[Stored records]
_ _ _ _ _
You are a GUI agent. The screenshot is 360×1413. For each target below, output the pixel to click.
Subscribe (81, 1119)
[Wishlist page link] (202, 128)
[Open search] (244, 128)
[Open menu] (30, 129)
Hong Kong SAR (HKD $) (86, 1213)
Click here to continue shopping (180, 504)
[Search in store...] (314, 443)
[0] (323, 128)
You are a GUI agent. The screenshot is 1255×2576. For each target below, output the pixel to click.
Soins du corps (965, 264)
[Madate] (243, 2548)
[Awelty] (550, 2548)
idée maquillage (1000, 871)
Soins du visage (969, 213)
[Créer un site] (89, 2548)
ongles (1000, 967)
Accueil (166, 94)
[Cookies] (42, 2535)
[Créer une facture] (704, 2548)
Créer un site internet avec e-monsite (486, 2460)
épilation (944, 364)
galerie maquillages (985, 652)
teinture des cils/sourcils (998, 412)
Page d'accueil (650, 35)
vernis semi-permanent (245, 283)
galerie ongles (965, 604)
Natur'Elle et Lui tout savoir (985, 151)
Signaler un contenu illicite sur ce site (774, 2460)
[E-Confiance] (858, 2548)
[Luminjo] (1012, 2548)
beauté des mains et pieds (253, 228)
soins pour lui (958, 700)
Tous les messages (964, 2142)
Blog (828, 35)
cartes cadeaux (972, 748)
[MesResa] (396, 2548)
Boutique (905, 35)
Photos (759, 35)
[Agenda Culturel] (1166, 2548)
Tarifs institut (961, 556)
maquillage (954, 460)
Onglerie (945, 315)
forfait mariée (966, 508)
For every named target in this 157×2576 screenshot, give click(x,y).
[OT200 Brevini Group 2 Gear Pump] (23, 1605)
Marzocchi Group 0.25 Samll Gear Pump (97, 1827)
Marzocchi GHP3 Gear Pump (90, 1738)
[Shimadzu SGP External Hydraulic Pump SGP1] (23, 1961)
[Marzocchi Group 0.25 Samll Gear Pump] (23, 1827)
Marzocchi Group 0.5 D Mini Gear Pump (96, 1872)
_ _ _ _ _
* [EXERCISE DIRECTIONS]:
Set down only the lines from the line with "Marzocchi GHP3 Gear Pump (90, 1738)" through the last line of the data above, keeping both the first and the last.

* [COMPLETED TASK]:
Marzocchi GHP3 Gear Pump (90, 1738)
[Shimadzu SGP External Hydraulic Pump SGP1] (23, 1961)
[Marzocchi Group 0.25 Samll Gear Pump] (23, 1827)
Marzocchi Group 0.5 D Mini Gear Pump (96, 1872)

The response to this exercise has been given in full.